Acclaimed author Pam Muñoz Ryan has written an ode to seaside vacations in Hello Ocean, the story of a girl visiting her “old best friend”—the ocean—with her family. It’s a beautiful poem that recalls the experiences of the beach via every one of the senses. From the color of seaweed to the roar of the waves, from the feeling of wind on your skin to the smell of suntan lotion and the taste of salt water, you’ll be enveloped in the rich sensations of a summer day at the seashore. Even if it’s from the comfort of your own living room.


A Mermaid Girl

by Sana Rafi, illustrated by Olivia Aserr

In this book, we meet a little girl who loves the water so much that she’s like a mermaid girl. She’s excited to spend a day at the pool with her mother and friends, wearing a brand-new “burkini” swimsuit that matches her mother’s. She thinks they both look like glittery gold mermaids in their bright-yellow suits—until they arrive at the pool and she realizes her swimsuit doesn’t look like anyone else’s. She feels confused and like an outsider, but her mother reminds her of all the beautiful and wonderful mermaid women in their family who wear burkinis too. Filled with the love of her mama and plenty of courage, she dives into the water and spends the day swimming with friends. After all, isn’t that what mermaids are supposed to do?


This Beach is Loud!

written and illustrated by Samantha Cotterill

As much fun as going to the beach can be, it can also be a lot—a lot of noise, a lot of people, and a lot of wet and gritty sensations. In this book, we meet a little boy on the autism spectrum who finds the beach to be too much sensory stimulation. His father (who remains calm and steadfast throughout the book) gives him techniques to help self-regulate until they can get to a quiet area of the beach. It’s a much-needed story of what life can be like for neurodiverse children and ways families can create experiences suited to these children’s needs. It’s empathetic, joyful, and sweet. And who doesn’t enjoy a day like that?


Penguin on Vacation

written and illustrated by Salina Yoon

Penguin on Vacation is my favorite book from Salina Yoon’s Penguin series. In it, Penguin gets tired of all the ice and snow in Antarctica, so he decides to take a trip to the beach.

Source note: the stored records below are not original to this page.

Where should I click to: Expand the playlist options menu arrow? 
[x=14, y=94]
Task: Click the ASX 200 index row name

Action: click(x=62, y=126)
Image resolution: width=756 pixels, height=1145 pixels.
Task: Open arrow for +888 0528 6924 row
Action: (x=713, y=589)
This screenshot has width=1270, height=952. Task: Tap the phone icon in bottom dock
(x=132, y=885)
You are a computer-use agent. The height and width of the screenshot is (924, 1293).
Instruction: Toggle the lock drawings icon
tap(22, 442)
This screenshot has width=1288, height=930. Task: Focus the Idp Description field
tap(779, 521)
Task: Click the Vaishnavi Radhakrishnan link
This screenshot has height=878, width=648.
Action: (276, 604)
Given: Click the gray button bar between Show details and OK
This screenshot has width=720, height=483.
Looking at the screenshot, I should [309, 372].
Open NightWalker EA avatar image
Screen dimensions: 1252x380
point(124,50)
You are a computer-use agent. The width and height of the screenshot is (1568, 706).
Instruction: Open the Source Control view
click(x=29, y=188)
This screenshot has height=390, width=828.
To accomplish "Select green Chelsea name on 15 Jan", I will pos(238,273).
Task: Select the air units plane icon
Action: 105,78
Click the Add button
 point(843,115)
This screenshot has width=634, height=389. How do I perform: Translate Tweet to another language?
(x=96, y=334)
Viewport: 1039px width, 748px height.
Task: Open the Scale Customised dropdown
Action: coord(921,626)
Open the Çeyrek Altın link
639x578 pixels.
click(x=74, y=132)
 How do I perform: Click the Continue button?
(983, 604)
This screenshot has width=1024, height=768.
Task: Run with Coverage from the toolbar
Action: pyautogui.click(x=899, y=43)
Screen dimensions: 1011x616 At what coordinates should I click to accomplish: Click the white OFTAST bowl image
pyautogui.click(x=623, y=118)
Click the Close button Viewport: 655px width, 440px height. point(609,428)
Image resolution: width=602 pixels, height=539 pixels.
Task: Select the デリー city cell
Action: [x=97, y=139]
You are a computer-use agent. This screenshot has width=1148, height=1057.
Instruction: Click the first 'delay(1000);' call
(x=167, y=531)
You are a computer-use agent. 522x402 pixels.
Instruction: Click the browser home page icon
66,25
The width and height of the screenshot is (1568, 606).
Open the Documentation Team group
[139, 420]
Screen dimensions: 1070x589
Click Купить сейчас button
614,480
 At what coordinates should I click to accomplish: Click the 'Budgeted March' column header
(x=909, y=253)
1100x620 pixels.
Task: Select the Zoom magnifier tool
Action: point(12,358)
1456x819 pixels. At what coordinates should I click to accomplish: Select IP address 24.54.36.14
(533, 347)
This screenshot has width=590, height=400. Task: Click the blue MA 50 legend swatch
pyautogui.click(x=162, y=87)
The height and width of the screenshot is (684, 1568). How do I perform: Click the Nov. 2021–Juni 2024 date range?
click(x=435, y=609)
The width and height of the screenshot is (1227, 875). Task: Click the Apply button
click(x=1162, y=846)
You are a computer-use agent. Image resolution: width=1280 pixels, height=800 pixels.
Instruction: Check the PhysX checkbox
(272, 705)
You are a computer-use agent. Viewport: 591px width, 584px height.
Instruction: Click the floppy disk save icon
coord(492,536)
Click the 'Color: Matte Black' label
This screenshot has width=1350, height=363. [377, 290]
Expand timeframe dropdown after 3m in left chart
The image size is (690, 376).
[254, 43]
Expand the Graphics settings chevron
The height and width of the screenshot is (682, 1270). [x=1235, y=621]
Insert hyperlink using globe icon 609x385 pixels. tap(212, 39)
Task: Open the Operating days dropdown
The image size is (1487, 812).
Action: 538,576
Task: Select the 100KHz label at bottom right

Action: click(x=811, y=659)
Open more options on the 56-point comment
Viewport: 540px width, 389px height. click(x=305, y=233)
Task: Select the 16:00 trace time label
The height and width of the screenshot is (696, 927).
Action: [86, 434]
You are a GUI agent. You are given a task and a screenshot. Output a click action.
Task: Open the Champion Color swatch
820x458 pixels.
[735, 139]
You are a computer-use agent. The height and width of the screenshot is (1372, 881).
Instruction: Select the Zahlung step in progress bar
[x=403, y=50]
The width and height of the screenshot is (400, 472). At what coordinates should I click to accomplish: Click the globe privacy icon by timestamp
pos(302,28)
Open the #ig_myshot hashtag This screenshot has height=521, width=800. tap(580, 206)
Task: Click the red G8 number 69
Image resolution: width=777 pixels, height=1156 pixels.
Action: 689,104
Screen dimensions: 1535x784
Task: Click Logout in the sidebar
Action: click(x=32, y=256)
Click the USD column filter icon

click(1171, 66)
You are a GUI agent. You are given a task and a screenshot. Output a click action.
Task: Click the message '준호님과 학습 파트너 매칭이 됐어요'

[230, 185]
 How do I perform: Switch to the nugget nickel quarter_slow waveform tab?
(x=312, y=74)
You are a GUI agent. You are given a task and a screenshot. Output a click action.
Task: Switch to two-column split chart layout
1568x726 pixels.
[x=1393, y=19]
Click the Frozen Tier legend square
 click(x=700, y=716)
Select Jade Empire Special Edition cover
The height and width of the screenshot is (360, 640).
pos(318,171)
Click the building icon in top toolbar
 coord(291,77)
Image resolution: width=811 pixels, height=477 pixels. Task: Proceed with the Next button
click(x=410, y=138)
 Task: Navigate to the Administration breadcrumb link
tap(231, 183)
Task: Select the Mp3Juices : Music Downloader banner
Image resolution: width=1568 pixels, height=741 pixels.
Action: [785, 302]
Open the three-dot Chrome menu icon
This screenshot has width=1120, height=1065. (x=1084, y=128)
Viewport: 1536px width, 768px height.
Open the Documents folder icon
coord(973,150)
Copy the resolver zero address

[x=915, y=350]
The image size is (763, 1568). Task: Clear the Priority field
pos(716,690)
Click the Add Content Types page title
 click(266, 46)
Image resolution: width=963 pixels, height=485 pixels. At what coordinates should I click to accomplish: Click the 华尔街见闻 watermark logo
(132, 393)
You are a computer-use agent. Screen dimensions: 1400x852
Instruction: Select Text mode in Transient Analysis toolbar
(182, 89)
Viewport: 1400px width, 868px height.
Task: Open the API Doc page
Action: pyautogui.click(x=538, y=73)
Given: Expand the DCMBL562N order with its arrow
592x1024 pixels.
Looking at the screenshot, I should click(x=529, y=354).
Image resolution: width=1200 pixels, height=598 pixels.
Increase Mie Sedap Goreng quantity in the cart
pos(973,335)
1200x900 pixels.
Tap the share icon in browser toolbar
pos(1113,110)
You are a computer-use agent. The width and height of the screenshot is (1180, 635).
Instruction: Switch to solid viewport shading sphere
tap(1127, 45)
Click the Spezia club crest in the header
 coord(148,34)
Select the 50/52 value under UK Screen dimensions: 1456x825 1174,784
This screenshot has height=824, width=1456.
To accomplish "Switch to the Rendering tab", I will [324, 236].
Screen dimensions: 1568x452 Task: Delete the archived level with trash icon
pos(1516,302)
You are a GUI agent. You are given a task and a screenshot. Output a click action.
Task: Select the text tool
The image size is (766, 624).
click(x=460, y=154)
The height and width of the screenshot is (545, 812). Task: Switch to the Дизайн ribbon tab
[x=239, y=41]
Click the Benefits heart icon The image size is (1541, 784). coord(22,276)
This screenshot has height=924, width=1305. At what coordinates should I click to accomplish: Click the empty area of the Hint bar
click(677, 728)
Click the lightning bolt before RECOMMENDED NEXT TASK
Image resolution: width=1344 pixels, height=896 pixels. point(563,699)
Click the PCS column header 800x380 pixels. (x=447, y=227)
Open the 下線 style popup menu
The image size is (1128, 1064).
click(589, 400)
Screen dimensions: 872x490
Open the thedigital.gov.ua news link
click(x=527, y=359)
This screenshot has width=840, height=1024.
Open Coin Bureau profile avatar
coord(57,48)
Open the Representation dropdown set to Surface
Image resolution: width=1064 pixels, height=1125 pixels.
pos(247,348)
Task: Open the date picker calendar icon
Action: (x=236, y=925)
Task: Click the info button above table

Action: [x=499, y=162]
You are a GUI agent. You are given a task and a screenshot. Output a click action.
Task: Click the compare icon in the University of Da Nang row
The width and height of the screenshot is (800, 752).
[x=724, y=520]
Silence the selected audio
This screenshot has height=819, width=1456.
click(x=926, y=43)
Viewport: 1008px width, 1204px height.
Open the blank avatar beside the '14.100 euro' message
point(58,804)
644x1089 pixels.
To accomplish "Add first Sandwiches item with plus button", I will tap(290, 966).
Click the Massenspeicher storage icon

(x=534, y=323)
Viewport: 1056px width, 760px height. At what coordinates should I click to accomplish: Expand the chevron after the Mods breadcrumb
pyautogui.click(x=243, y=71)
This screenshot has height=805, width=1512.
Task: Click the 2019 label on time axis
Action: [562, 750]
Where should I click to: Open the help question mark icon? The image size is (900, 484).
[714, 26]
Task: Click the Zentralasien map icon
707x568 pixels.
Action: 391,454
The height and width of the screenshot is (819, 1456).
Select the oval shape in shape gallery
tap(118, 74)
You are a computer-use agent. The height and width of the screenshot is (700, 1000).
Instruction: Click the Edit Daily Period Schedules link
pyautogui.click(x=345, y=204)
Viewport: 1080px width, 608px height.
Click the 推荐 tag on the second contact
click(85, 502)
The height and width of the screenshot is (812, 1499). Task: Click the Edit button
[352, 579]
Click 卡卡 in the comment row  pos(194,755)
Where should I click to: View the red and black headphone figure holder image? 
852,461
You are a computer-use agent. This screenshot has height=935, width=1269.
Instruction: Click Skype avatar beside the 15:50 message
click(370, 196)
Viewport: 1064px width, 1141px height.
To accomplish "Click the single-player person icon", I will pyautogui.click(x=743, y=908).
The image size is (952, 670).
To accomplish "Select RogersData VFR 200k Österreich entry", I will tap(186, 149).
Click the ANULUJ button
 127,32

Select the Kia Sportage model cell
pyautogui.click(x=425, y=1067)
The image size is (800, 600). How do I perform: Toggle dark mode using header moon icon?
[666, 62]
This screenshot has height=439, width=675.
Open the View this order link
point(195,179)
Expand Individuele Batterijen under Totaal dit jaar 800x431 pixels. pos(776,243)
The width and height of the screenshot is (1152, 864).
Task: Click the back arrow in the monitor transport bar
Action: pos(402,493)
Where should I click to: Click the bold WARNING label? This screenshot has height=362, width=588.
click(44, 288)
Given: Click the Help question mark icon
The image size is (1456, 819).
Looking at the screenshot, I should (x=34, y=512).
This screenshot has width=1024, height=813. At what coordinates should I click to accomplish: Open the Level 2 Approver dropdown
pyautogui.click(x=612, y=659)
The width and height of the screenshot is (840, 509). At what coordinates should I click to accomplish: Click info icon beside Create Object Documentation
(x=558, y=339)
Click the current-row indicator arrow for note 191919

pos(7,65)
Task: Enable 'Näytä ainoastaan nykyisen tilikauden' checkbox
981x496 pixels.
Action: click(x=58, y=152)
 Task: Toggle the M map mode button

But it turns out that at the beach you can’t skate, ski, or sled. What’s a Penguin to do? Just when Penguin is giving up on the idea of a fun vacation, he meets Crab, who shows him how to really enjoy the seaside. Then, when Penguin’s vacation is done, Crab decides to take a trip of his own and visit Penguin. It’s an adorable story that features sea, sand, and snow for lots of seasonal learning and fun.


Where Three Oceans Meet

by Rajani LaRocca, illustrated by Archana Sreenivasan

In this story that goes well beyond the typical beach book, a girl named Sejal and her mother have traveled to India to visit Sejal’s grandmother. The three discuss what they want to do, who they want to see, and how they want to travel, and Sejal would like to see what’s at the end of the earth. Then we follow along on a family vacation that connects generations across continents and oceans, until we reach the tip of India and the end of the earth—the place where three oceans meet, and three generations of women do as well. It’s a story for anyone who lives far from family or struggles to connect across cultural divides, in which love for one another brings everyone together, with a little help from the beach.


Tía Isa Wants a Car

by Meg Medina, illustrated by Claudio Muñoz 

Tía Isa wants a car so she can drive to the beach. And she wants one big enough to fit her whole family, those who live in America with her and those still in the old country. She wants it to recall the beaches of home. But cars are expensive, and saving takes a long time. Tía Isa’s niece falls in love with the idea of a car, too, and the opportunity to visit the beach, far from the neighborhood she never gets to leave. So the girl begins to find odd jobs, saving to help make Tía Isa’s dreams come true. In this book about a goal that symbolizes the American Dream, we see a family working together to manifest amazing things. Culturally relevant and wonderfully optimistic, this is a beach story that will have you believing in dreams again.